Charles Willard Moore (October 31, 1925 – December 16, 1993) was an American architect, educator, writer, Fellow of the American Institute of Architects, and winner of the AIA Gold Medal in 1991. He is often labeled as the father of postmodernism. His work as an educator was important to a generation of American architects who read his books or studied with him at one of the several universities where he taught.

For other people named Charles Moore, see Charles Moore (disambiguation).

Charles Willard Moore

October 31, 1925

December 16, 1993(1993-12-16) (aged 68)

Architect

Moore, Lyndon, Turnbull & Whittaker, San Francisco

Piazza D'Italia
Haas School

Sea Ranch, California
Yale Building Project

Education[edit]

Moore graduated from the University of Michigan in 1947, where he was one of the top students in his class. After graduating, he worked for several years as an architect, served in the Army, and studied with Professor Jean Labatut at Princeton University, where he earned a master's degree and a PhD (1957). He remained for an additional year as a post-doctoral fellow, and as a teaching assistant to the architect Louis Kahn, who was teaching a design studio. While at Princeton, he met and befriended the architect Robert Venturi.[1]


While at Princeton, Moore developed relationships with fellow students Donlyn Lyndon, William Turnbull Jr., Richard Peters, and Hugh Hardy. All remained lifelong friends and adherents to a view of architecture as a joyful, humanistic, pursuit that promised to make people happier and healthier. During his Princeton years, Moore designed and built a house for his mother in Pebble Beach, California, and worked during the summers for architect Wallace Holm of neighboring Monterey. Moore's Master's thesis explored ways to preserve and integrate Monterey's historic adobe dwellings into the fabric of the city. His Doctoral dissertation, "Water and Architecture", was a study of the importance of water in shaping the experience of place.[2] The dissertation is significant for being one of the first pieces of architectural scholarship to draw from the work of Gaston Bachelard.[3] Moore used some of the material in his later book, The Poetics of Gardens.[4]

Buildings and legacy[edit]

Moore preferred bold, colorful design elements, including striking color combinations, supergraphics, stylistic eclecticism, and the use of non-traditional materials such as plastic, (aluminized) PET film, platinum tiles, and neon signs. His work often provokes arousal, challenges norms, and can lean toward kitsch. His mid-1960s New Haven residence, published in Playboy, featured several plywood towers, each of which cut through one or more stories and featured large, graphical cutouts.[15] His house in Orinda, California was also unconventional; in lieu of interior walls, two interior aediculae focus the space, one over a sitting area and the other over a bathtub set into the ground. He made no bones about his love for roadside vernacular buildings in places like San Miguel Allende, the Sunset Strip, and Main Street in Disneyland.
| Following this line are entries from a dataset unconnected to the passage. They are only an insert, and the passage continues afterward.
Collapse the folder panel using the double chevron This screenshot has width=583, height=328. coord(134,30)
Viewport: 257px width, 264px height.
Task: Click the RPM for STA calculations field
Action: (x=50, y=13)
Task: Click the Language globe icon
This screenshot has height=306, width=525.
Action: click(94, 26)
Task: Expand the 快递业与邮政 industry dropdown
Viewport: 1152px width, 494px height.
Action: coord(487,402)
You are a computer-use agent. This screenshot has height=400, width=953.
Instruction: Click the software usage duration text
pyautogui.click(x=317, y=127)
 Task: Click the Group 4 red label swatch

His early work with MLTW was noted for the invention of a west coast regional vernacular in residential architecture that featured steeply pitched roofs, shingled exteriors, and bold areas of glass, including skylights. Moore and his partners always cited the influence of their predecessors in California, particularly Bay Area pioneers such as Bernard Maybeck, William Wurster, and Joseph Esherick. A whole school of west coast designers followed their lead in designing shed-like, wooden residences for their newly affluent clients.[16]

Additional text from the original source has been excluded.